Ulver is a band from Norway playing a black-metal influenced blend of symphonic, electronic and experimental music. Sun O))) is from Seattle, America and they too fall on the dark side of metal, theirs being a sound more doom- and ambient-metal inspired. The two groups first performed together on stage some six years ago, forming an intra-connected super-group in much the same way as the Fantomas-Melvins Big Band, or other Melvins-related one-offs, like the Lustmord pairing and the interpolation of Big Business.
This three-track album has been in the making since that first meeting – borne of late-night/early-hours after-gig jamming, the three long pieces here are open-ended, comprising passages of creepy, creeping ambient swirls and dark, possibly evil tonalities. It plays then to the strengths of both bands while settling somewhere in the middle – a new found sound that is both a hybrid of the two groups and yet presents as something else altogether.
The meat of the sandwich is Western Horn, just under ten minutes of slowly building anguish. It begins with a beautiful drone that moves up through doom rattling and sawed, possibly gnawed-at loops and lopes of sound. It very slowly spirals, it crawls toward static, it feels like one of those riotous Velvet Underground all-hell-breaking-loose guitar wig-outs but in the style of one of the too-popular 800% slower rebuilds. Voices weave in and out and around the sounds, ghosts within the song. It’s perfect – so perfectly unsettling. Gloriously so.
On either side of this track sits 11-minute opener, Let There Be Light and the concluding piece, Eternal Return – the nearly quarter-hour closer. Let There Be Light slowly razors up the tension with processed trumpets giving a glimmer of the Miles Davis of In A Silent Way if cut up and slowed, stretched by Lustmord or The Haxan Cloak. It’s here, within the first few minutes, that we realise that as much as this sounds like bits of Ulver and pieces from Sunn O))) there’s been a commitment to incorporate new sounds, new textures, new treatments.

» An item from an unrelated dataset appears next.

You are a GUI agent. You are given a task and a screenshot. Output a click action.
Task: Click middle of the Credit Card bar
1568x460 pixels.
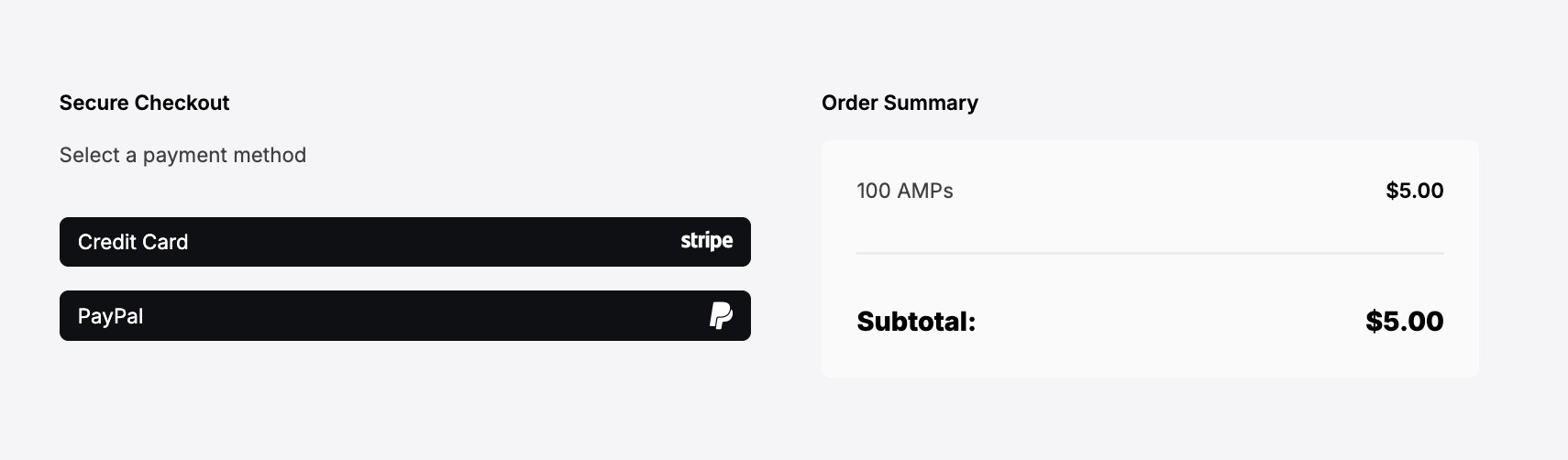405,242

Just as this builds into Western Horn, so it is that Eternal Return seems to splinter off from it, yes – all three pieces can be excerpted, extracted from the whole but they make more sense working together as movements within a piece, it’s best to think of Terrestrials as one piece of music split into three sections. So Eternal Return slowly saws away with some strains of violin sneaking in and around the purposeful doom – it could almost be a Philip Glass rework. And then we get to the voice of Ulver’s Kristoffer Rygg. Suddenly we have a moody post-punk song sitting inside the rubble that’s been carved off this sound-mountain – the lurch of music leading up to it making it all the more fitting, fulfilling when it finally comes, when the judgment day within this music arrives.
It’s sublime – and you could frighten the shit out of yourself up late at night with this as your only friend in the house. What’s more, that experience is so good you might just want to loop this album and listen to almost nothing else until the next instalment. Fingers crossed.